*What you need to do:*
A. In two sentences, summarize the passage on the Clinton health care plan.
B. Reproduce the passage on the Clinton health care plan word for word, from "President Clinton based" to "possibility to be.".

*Selected passage:*
- - - - -

Clinton Health Care Plan Prosition

            The Clinton health care plan, in its proposition, held more potential than it did in application. The plan, based upon the principles of universal coverage, consumer choice, and a backup system of cost containment,1 drew in members from both sides of the aisle on Capitol Hill, as well as hard-to-get special interest groups. However, the Clinton plan was doomed for failure, which Paul Starr attributed it to too much, too fast. Ultimately, the demise of the plan was based on two major issues in politics: time and labels.

             The Clinton health care plan began in the minds of several key democrats to address the near-crisis level of the system of the early 90s. According to an article in a September 1993 issue of The Tech, the then-current health care system left nearly 35 million Americans uninsured, and an almost equal amount with inadequate coverage. Skyrocketing drug costs, the beginnings of the HMO organization scandals, and job loss were beginning to twist together, and the Clinton administration capitalized on the winds of change. Clinton began his quest for a functioning health care system with gusto; instead of declaring a basic coverage to reach those most desperately in need, or a system to address those rapidly losing their coverage with unemployment, he proclaimed an immediate future for universal coverage.

             President Clinton based the roots for his plan on the ideological premise that health care is a right, not a privilege.2 His position paper stressed the importance of reaching those uncovered and most in need, particularly children. The plan called for Early Periodic Screenings, Diagnosis, and Treatment increases by more than 2,000 percent. Symptomatic of left-wing, big government social policy, the President had executed the same far-reaching plan in his home state of Arkansas, where, as governor, he had cut the infant mortality rate by 43 percent.3 Regardless of how politicized a policy that targets all children, like this one, is, Clinton, and initially members from both political parties, saw it as the preliminary intervention system it had the possibility to be.

- - - - -

*Extracted material:*
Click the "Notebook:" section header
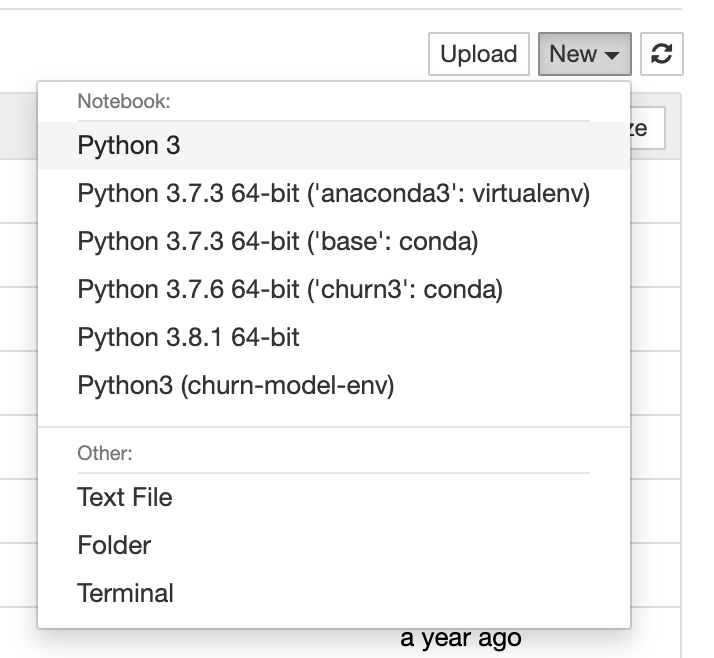This screenshot has height=658, width=714. click(125, 101)
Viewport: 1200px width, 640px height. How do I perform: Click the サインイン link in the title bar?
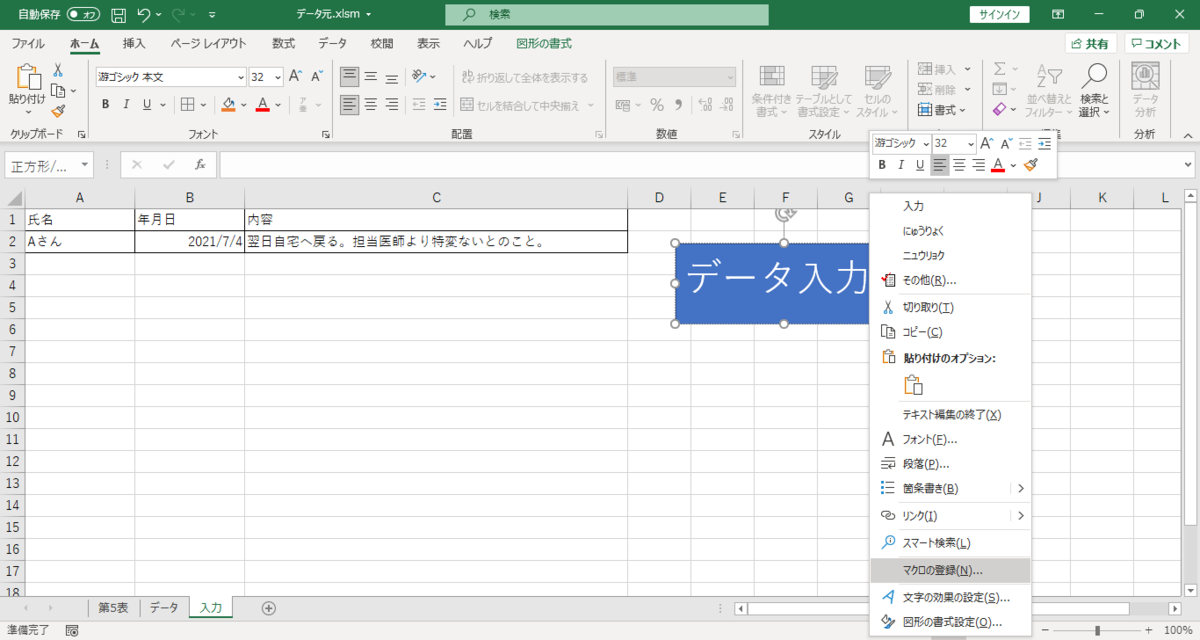pos(1000,15)
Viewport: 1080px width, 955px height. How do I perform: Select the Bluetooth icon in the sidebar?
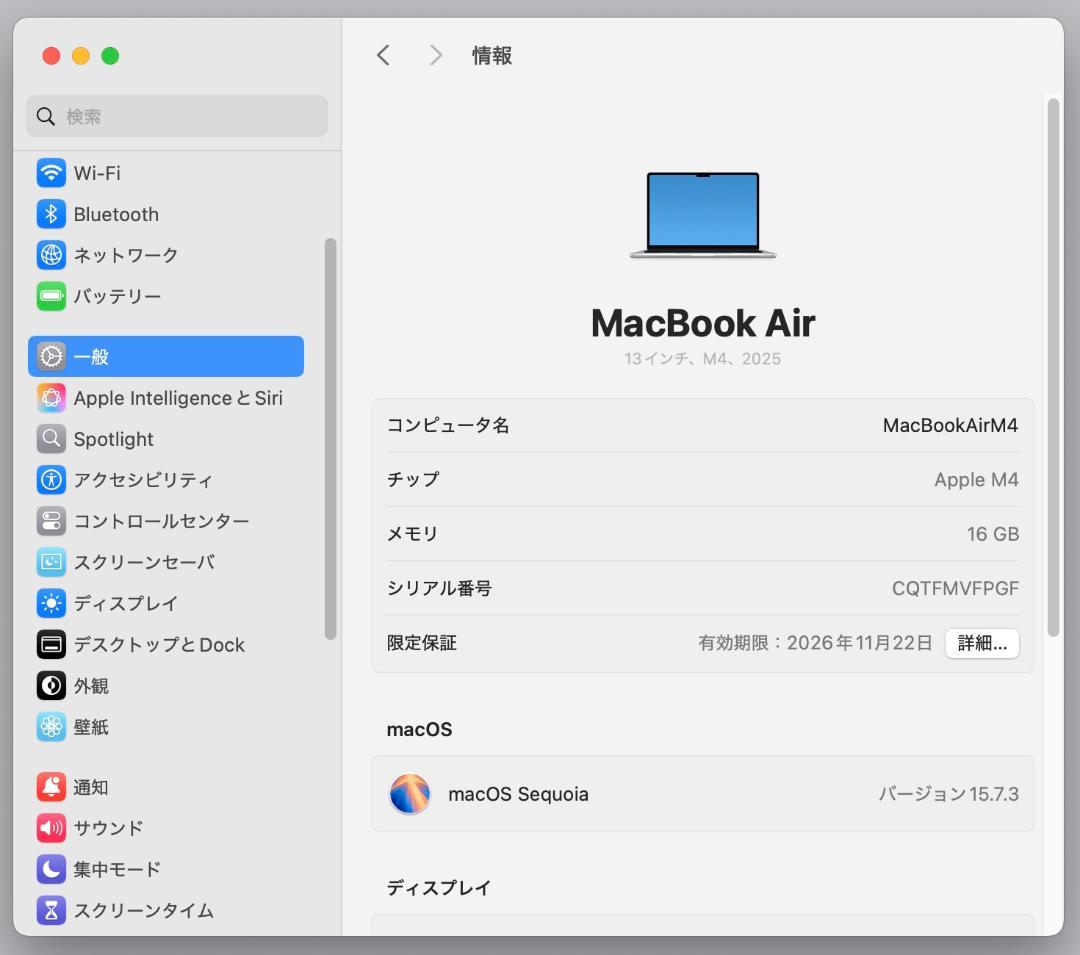50,213
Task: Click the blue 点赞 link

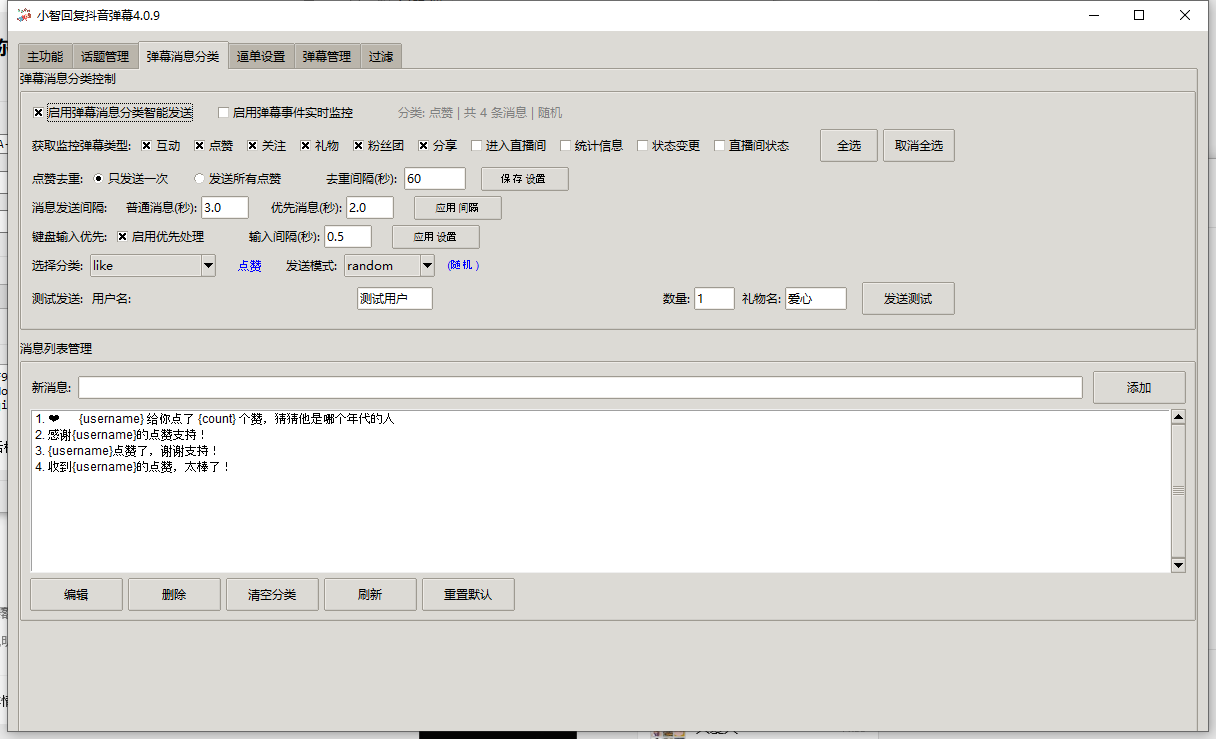Action: 249,265
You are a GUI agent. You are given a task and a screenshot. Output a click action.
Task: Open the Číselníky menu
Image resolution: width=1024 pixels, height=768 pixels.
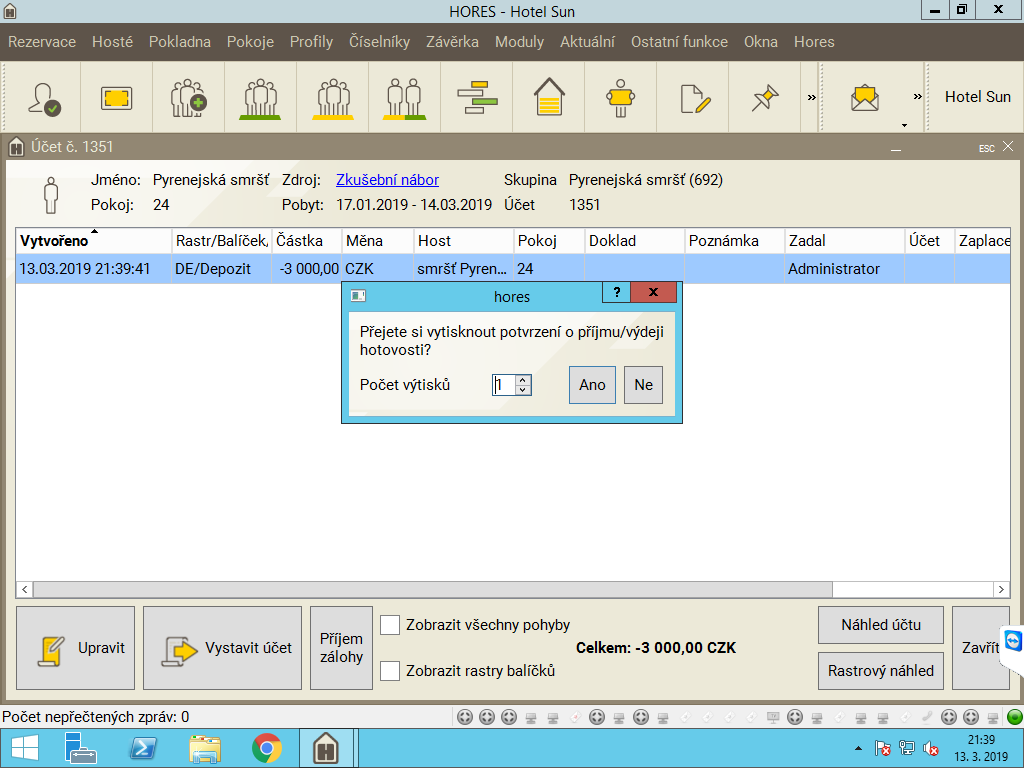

- - - - -

*Exercise results:*
A. The Clinton health care plan rested on universal coverage, consumer choice, and a backup system of cost containment, and it drew in members of both parties and special interest groups before failing over two political issues, time and labels. It arose in response to an early-90s system that left nearly 35 million Americans uninsured, and it was based on the premise that health care is a right, with a stress on reaching those uncovered and most in need, particularly children.

B.
President Clinton based the roots for his plan on the ideological premise that health care is a right, not a privilege.2 His position paper stressed the importance of reaching those uncovered and most in need, particularly children. The plan called for Early Periodic Screenings, Diagnosis, and Treatment increases by more than 2,000 percent. Symptomatic of left-wing, big government social policy, the President had executed the same far-reaching plan in his home state of Arkansas, where, as governor, he had cut the infant mortality rate by 43 percent.3 Regardless of how politicized a policy that targets all children, like this one, is, Clinton, and initially members from both political parties, saw it as the preliminary intervention system it had the possibility to be.